The diffusion-induced nova scenario. CK Vul and PB 8 as possible observational counterparts

TL;DR

This paper models diffusion-induced CNO flashes in low-mass, low-metallicity white dwarfs with thin helium buffers, predicting observable nova-like eruptions with specific luminosity and abundance signatures.

Contribution

It provides a detailed, physically consistent simulation of diffusion-induced novae, refining the conditions under which they occur and characterizing their observational features.

Findings

Diffusion-induced novae occur only in low-mass, low-metallicity remnants.

Eruptions increase luminosity by about 4 orders of magnitude within a decade.

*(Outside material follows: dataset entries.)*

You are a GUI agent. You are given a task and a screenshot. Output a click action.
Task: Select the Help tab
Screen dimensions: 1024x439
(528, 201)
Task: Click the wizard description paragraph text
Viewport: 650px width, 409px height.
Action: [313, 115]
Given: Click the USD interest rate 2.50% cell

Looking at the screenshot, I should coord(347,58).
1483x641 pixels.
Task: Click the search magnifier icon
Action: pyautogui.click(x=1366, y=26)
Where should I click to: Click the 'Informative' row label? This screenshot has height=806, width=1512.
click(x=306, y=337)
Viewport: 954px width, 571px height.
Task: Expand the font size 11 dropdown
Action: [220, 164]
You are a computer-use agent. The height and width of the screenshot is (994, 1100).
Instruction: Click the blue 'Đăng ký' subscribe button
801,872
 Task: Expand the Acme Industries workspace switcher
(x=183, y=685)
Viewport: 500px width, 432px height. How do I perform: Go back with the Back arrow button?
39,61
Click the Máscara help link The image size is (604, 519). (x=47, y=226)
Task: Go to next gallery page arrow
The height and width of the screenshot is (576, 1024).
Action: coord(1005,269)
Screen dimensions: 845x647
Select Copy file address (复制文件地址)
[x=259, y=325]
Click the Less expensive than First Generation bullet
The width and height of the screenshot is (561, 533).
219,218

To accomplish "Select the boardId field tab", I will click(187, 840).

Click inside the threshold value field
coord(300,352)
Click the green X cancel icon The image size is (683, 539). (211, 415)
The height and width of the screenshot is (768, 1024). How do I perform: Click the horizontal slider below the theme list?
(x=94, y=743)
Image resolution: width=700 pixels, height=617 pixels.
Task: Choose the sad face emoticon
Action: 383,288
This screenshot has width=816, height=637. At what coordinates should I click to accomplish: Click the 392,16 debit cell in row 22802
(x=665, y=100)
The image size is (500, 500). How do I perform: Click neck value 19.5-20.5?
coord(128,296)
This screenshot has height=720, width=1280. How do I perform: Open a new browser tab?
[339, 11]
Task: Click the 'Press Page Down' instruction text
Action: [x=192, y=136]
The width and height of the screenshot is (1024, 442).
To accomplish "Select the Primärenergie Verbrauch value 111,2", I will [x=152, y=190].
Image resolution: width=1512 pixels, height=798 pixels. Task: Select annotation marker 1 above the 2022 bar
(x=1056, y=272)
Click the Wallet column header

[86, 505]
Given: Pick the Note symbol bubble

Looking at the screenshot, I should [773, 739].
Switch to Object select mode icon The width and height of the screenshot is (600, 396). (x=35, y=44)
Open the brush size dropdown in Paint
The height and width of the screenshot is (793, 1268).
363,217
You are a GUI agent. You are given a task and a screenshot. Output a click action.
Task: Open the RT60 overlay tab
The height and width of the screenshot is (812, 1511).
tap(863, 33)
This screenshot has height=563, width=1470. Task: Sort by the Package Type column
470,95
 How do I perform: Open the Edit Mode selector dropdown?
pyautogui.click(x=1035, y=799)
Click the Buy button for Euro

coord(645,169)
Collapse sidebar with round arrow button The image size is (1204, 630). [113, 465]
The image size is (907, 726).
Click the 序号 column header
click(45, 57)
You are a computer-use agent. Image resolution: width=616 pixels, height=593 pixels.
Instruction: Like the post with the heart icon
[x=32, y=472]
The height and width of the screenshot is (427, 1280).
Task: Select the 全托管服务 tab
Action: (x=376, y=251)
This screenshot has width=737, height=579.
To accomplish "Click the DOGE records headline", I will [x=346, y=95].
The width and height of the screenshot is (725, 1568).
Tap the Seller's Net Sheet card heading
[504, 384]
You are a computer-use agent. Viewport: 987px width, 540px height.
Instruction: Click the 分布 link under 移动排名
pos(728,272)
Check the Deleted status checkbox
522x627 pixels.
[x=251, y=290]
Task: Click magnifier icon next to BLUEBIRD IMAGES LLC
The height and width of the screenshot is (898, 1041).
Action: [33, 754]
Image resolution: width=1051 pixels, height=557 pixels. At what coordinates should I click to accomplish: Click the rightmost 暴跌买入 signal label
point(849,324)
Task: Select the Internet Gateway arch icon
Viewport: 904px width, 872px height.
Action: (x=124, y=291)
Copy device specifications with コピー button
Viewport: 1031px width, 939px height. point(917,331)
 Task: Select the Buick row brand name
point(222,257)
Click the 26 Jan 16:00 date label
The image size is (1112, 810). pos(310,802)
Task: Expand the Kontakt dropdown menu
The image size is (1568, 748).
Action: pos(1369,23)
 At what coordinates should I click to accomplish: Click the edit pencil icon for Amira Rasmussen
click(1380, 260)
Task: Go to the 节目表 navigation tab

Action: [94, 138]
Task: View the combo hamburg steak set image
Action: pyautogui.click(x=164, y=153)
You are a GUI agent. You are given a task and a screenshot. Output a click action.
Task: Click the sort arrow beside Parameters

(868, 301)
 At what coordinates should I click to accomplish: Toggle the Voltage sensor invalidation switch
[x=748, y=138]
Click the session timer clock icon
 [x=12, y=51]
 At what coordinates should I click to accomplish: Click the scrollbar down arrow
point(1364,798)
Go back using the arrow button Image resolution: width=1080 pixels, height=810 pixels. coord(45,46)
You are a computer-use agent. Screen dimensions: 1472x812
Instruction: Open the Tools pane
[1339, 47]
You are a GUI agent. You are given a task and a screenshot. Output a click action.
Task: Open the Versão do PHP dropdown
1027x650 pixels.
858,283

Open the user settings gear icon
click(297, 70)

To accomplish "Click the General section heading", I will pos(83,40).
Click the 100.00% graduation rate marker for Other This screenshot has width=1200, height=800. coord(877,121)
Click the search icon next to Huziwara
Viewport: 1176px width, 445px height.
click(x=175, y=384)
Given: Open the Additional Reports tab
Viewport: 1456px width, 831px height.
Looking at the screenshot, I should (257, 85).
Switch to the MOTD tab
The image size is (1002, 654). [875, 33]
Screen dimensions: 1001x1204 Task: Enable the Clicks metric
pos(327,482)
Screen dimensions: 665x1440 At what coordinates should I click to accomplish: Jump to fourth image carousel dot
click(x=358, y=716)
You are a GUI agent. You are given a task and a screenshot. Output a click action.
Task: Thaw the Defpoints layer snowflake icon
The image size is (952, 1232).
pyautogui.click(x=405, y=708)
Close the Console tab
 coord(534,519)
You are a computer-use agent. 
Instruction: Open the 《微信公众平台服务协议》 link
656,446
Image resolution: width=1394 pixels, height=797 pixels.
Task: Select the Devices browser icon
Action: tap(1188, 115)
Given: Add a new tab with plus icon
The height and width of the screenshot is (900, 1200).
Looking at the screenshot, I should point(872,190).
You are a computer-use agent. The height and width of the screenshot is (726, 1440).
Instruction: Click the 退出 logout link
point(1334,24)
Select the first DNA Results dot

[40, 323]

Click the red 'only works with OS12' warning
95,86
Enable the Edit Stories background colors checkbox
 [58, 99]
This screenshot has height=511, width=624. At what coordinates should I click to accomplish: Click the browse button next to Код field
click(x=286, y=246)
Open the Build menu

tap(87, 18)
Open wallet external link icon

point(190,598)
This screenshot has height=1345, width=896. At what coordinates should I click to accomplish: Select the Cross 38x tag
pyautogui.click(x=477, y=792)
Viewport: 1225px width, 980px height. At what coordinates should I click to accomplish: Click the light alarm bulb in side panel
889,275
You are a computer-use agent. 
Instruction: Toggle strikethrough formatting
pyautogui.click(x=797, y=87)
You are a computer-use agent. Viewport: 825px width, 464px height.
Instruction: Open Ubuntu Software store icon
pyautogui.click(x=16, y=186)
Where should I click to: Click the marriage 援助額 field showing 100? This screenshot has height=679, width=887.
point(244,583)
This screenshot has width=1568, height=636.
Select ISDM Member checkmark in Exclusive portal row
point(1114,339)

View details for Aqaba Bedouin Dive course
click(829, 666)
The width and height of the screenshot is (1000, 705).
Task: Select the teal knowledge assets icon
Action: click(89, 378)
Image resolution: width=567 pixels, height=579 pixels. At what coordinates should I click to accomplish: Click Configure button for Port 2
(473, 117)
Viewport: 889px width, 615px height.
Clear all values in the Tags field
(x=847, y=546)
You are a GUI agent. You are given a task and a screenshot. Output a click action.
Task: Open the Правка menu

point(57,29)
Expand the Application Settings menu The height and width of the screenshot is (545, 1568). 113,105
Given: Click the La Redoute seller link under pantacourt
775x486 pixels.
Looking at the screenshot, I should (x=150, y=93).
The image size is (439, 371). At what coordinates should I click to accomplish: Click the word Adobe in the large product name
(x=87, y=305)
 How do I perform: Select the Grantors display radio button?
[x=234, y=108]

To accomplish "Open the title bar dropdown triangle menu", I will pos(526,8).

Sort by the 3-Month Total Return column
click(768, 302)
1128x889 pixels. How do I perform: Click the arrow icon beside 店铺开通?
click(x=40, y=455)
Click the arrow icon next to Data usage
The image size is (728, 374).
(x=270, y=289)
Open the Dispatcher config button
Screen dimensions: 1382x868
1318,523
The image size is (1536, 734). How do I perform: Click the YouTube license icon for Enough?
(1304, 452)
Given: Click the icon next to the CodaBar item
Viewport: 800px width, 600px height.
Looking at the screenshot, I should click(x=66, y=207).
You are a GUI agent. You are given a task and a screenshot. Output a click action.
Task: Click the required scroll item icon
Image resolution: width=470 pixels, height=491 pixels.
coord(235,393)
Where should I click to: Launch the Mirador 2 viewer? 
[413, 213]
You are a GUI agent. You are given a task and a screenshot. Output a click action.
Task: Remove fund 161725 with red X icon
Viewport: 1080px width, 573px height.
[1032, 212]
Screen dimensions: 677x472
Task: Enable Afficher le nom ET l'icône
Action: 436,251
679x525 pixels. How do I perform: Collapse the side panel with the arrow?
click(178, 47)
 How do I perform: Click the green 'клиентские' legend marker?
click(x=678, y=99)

Surface abundances after outburst show specific N/H ratios and are not recurrent.

Abstract

We propose a scenario for the formation of DA white dwarfs with very thin helium buffers. For these stars we explore the possible occurrence of diffusion-induced CNO- flashes, during their early cooling stage. In order to obtain very thin helium buffers, we simulate the formation of low mass remnants through an AGB final/late thermal pulse (AFTP/LTP scenario). Then we calculate the consequent white dwarf cooling evolution by means of a consistent treatment of element diffusion and nuclear burning. Based on physically sounding white dwarf models, we find that the range of helium buffer masses for these diffusion-induced novas to occur is significantly smaller than that predicted by the only previous study of this scenario. As a matter of fact, we find that these flashes do occur only in some low-mass (M < 0.6M) and low metallicity (Z_ZAMS <0.001) remnants about 10^6 - 10^7 yr after departing from the AGB. For these objects, we expect the luminosity to increase by about 4 orders of magnitude in less than a decade. We also show that diffusion-induced novas should display a very typical eruption lightcurve, with an increase of about a few magnitudes per year before reaching a maximum of M_V ~ -5 to -6. Our simulations show that surface abundances after the outburst are characterized by logNH/NHe ~ -0.15...0.6 and N>C>O by mass fractions. Contrary to previous speculations we show that these events are not recurrent and do not change substantially the final H-content of the cool (DA) white dwarf. (Abridged)